House Majority Leader Tony Sertich, DFL-Chisholm, said Democrats did not see much movement in Pawlenty's latest effort. The two sides need to move beyond swapping written offers, he said.
"Now's the time when we sit down in a room and get this hammered out," Sertich said.
That is when Capitol deals are reached, he added.
"There's a lot of posturing and dancing that go on right now, and I think we're still in that phase," Sertich said. "Hopefully we can take it to the final phase."
Pawlenty's latest budget-balancing offer, which he unveiled with a handful of Republican lawmakers at his side, is a twist on earlier proposals to erase the deficit by cutting spending, using reserve funds and changing a corporate tax law some policymakers call a loophole. However, the offer also includes imposing a cap on property tax increases and a tax exemption on military pay -- two issues Pawlenty earlier proposed and DFL leaders rejected.

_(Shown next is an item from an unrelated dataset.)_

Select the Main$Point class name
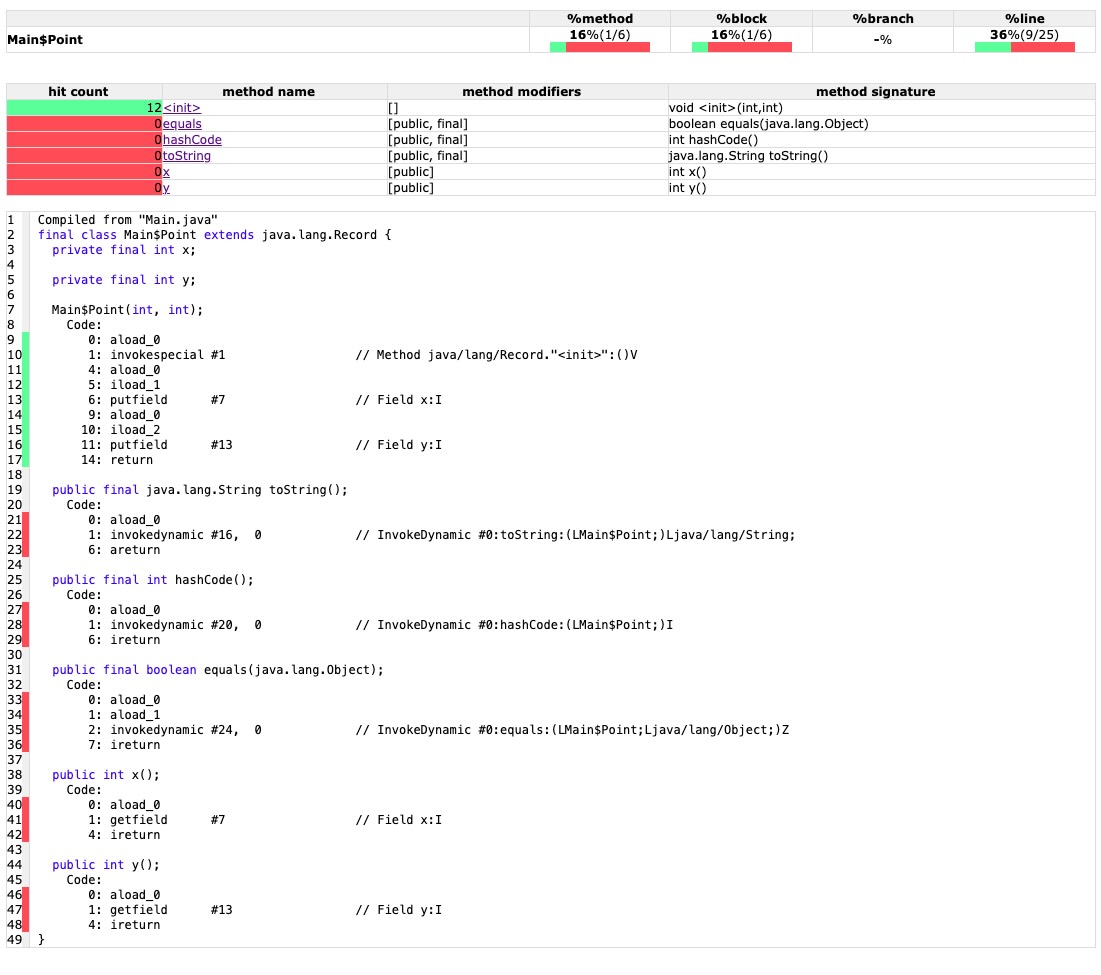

House Democrats offered an alternative tax plan that lowers property taxes for some homeowners, but Pawlenty called it "a really misguided piece of legislation."
Select public construction projects Pawlenty earlier this year stripped from a bonding bill appear to be back at the negotiating table. The governor's proposal includes borrowed funds for a Minneapolis-St. Paul rail transit project and two of his favored projects -- a state park along northern Minnesota's Lake Vermilion and a new Minneapolis veterans' home.
Sertich said he still has concerns about how the state is approaching a proposed purchase of land on shores of Lake Vermilion.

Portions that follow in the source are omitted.